I think we should base this how-to on a scenario, which is also what we discussed earlier when talking about Pebble how-to guide ideas, see the doc here (internal only, sorry).

The scenario in the example is indeed "Automate service testing", but the same pattern can be used in anything that needs to be automated. So maybe using "Automate service testing" as the title would be too narrow, because if I'm a user of Pebble and I want to use Pebble for some automation work but not automated testing, seeing this title would not attract me and I might not click on it.

On making Pebble available in the env:

I think "how to make Pebble available in the CI env" is a tricky question to answer, mostly because there is no right answer because the CI runner could be a VM where Pebble can be installed in many ways: manual/configuration management/built in the custom image, or it could be an OCI image where Pebble is or is not the entrypoint. Maybe we want to recommend using a container CI runner with Pebble as the entrypoint (from Canonical's standpoint), but it is too opinionated and may only be preferred/known by/to rock/charm users.
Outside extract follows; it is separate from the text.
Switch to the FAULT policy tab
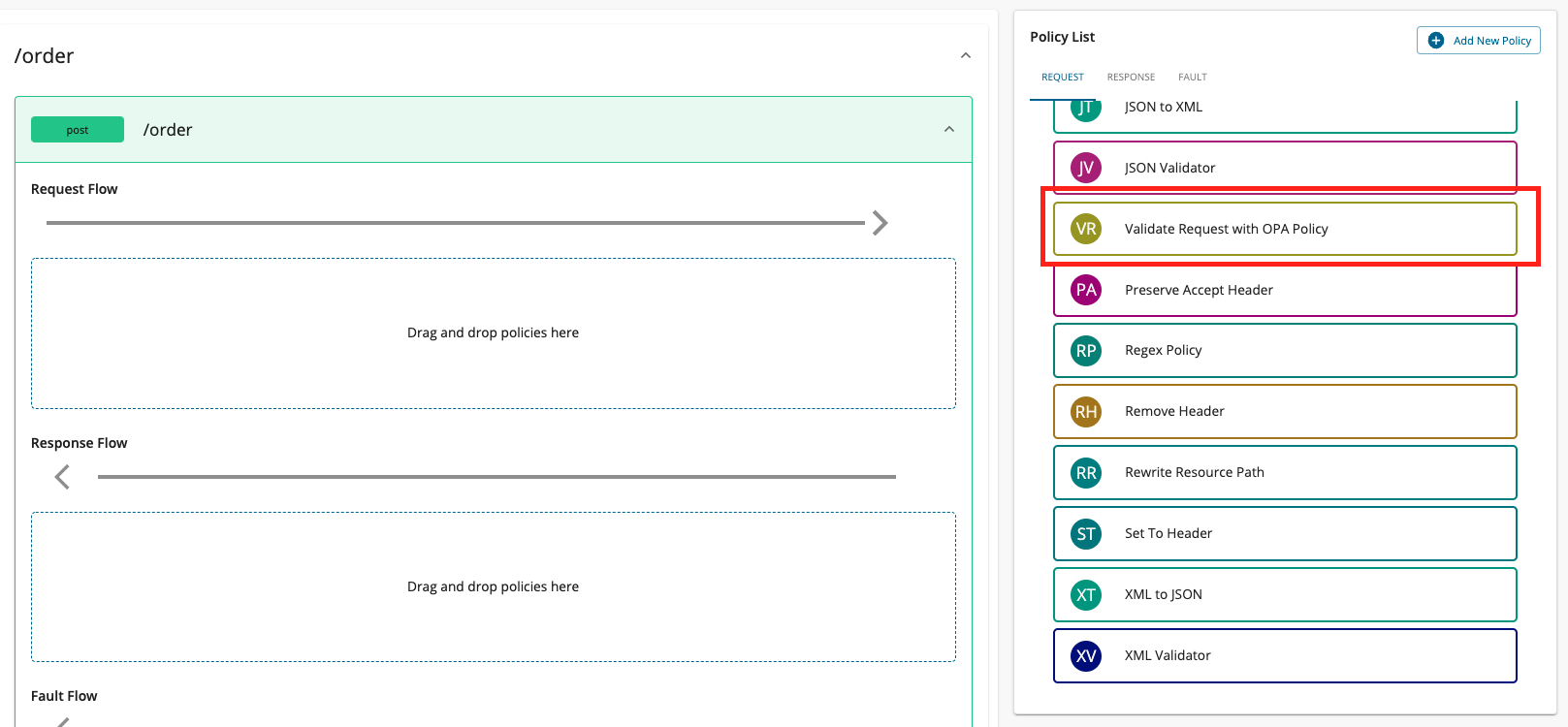tap(1192, 77)
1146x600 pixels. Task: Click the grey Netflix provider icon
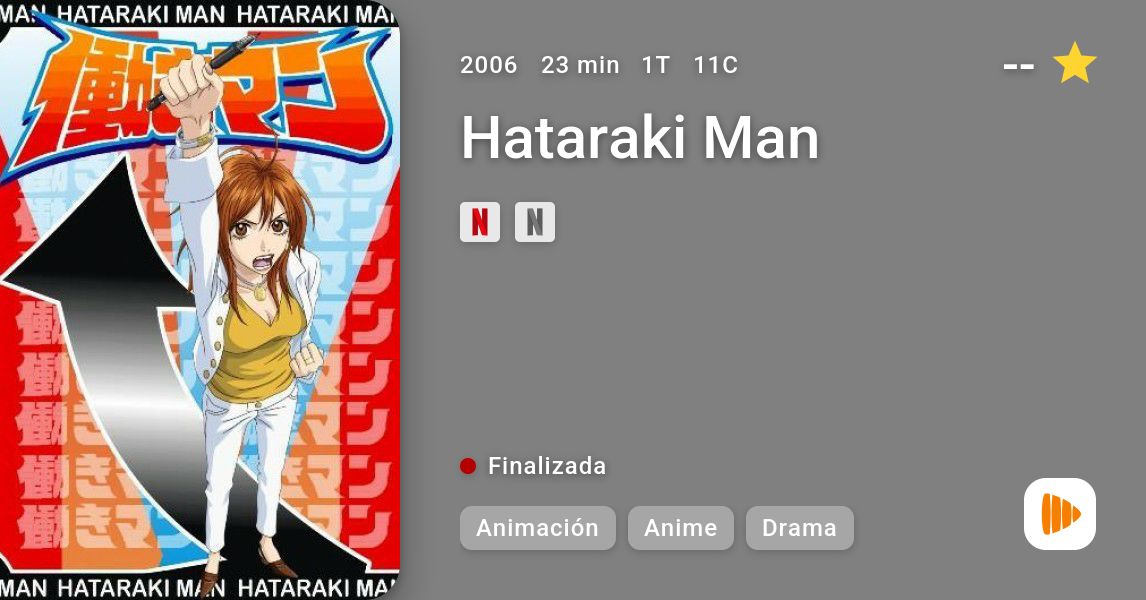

So, how about we only slightly mention that it must be available as a prerequisite, list a few options, but don't recommend a specific one?

On adding more steps to run tests:

For similar reasons, some detailed steps (or even some mocks) to run some tests are not included, because there are many ways. Maybe the user doesn't want to trigger the tests in one script. Maybe the users can have a setup script, then run a test in a different step, then another step for the teardown. The applications could be endless.

What's more, I think the goal of a how-to is not to provide something the user can copy-paste and reproduce (that would be the goal of a tutorial), but to show how to use some feature and why this feature can be useful.

On the order of the ways to access the API:

Compared to systemd, the API is a strong selling point, but it's not logical to put curl in the first place. However, not leading with curl is a bit tricky because it's the most well-known and easy-to-start method for API access.

Thoughts? Shall we reorder it to something like Python-Go-curl? (Ranking Python before Go purely because of the TIOBE index).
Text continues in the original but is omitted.